- _EXERCISE_
From the listing below, set down exactly the lines between the one holding "Set Panels & Plinths (929, 2396)" and the one holding "Lighting (897, 2266)", inclusive. No other line is wanted.
START PROVIDED RECORDS
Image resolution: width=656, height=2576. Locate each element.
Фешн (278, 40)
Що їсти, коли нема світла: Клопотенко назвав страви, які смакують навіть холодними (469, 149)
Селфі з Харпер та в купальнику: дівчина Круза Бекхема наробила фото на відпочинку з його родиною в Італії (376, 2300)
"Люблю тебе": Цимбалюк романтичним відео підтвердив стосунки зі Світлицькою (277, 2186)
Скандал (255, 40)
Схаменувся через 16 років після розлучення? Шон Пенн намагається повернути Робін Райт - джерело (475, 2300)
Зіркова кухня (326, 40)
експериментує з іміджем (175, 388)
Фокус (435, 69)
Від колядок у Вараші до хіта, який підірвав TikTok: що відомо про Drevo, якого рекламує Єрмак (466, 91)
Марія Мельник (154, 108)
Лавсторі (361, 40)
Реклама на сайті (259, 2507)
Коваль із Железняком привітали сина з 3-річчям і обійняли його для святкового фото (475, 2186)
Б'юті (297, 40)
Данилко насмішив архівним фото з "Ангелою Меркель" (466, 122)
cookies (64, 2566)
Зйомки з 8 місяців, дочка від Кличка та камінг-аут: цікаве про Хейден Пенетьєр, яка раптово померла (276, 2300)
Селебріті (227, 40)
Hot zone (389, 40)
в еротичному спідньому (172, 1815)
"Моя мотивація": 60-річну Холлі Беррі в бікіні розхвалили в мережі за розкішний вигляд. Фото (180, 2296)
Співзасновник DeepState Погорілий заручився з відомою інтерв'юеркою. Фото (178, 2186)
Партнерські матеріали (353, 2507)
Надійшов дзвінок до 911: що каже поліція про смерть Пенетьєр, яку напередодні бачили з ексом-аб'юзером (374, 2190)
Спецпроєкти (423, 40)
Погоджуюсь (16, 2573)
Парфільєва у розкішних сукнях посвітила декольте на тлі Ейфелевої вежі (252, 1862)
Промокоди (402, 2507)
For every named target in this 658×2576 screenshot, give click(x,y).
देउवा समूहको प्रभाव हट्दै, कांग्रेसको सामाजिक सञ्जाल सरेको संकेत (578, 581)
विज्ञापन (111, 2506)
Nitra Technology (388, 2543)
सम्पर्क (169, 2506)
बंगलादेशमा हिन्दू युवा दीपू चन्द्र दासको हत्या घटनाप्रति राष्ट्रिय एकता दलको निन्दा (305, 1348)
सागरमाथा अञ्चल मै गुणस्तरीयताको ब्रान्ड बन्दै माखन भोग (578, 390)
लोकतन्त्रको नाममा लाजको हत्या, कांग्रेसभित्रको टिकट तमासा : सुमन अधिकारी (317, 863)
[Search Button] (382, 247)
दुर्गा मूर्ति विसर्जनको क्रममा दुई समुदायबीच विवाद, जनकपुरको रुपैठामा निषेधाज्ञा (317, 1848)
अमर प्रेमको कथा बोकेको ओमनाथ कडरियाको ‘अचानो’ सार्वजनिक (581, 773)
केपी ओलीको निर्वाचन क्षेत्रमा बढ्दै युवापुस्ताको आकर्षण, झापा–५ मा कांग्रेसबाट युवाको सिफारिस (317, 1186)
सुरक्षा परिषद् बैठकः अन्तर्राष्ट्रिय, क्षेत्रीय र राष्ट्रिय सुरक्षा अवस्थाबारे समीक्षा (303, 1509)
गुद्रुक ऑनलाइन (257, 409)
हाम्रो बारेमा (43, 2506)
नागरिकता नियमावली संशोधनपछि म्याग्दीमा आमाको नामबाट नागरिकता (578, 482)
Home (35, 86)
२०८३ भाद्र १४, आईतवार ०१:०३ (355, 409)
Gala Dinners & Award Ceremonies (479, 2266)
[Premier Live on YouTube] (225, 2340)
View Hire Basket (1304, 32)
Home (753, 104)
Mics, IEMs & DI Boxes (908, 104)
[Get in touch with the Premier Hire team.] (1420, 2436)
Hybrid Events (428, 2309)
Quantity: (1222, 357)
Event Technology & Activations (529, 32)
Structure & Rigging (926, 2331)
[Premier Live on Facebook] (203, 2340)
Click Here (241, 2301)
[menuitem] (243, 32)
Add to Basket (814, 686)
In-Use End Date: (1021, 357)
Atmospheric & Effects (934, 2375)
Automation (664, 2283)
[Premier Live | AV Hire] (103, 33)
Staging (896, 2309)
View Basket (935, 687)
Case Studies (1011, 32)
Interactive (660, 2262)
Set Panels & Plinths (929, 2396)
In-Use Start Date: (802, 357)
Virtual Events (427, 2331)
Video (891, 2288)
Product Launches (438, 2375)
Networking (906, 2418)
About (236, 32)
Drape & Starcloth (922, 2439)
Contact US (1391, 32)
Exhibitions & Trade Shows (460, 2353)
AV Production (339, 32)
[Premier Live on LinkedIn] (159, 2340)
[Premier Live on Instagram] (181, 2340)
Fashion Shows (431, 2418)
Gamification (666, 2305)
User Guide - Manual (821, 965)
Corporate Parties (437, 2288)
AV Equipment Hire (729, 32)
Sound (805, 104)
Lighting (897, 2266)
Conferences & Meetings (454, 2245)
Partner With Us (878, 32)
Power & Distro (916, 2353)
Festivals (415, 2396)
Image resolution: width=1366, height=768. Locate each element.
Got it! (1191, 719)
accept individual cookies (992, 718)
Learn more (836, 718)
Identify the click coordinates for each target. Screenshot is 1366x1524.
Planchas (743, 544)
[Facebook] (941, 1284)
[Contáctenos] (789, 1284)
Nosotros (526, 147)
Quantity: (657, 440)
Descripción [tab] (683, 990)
END PROVIDED RECORDS
- _ANSWER TO THE EXERCISE_
Set Panels & Plinths (929, 2396)
In-Use Start Date: (802, 357)
Virtual Events (427, 2331)
Video (891, 2288)
Product Launches (438, 2375)
Networking (906, 2418)
About (236, 32)
Drape & Starcloth (922, 2439)
Contact US (1391, 32)
Exhibitions & Trade Shows (460, 2353)
AV Production (339, 32)
[Premier Live on LinkedIn] (159, 2340)
[Premier Live on Instagram] (181, 2340)
Fashion Shows (431, 2418)
Gamification (666, 2305)
User Guide - Manual (821, 965)
Corporate Parties (437, 2288)
AV Equipment Hire (729, 32)
Sound (805, 104)
Lighting (897, 2266)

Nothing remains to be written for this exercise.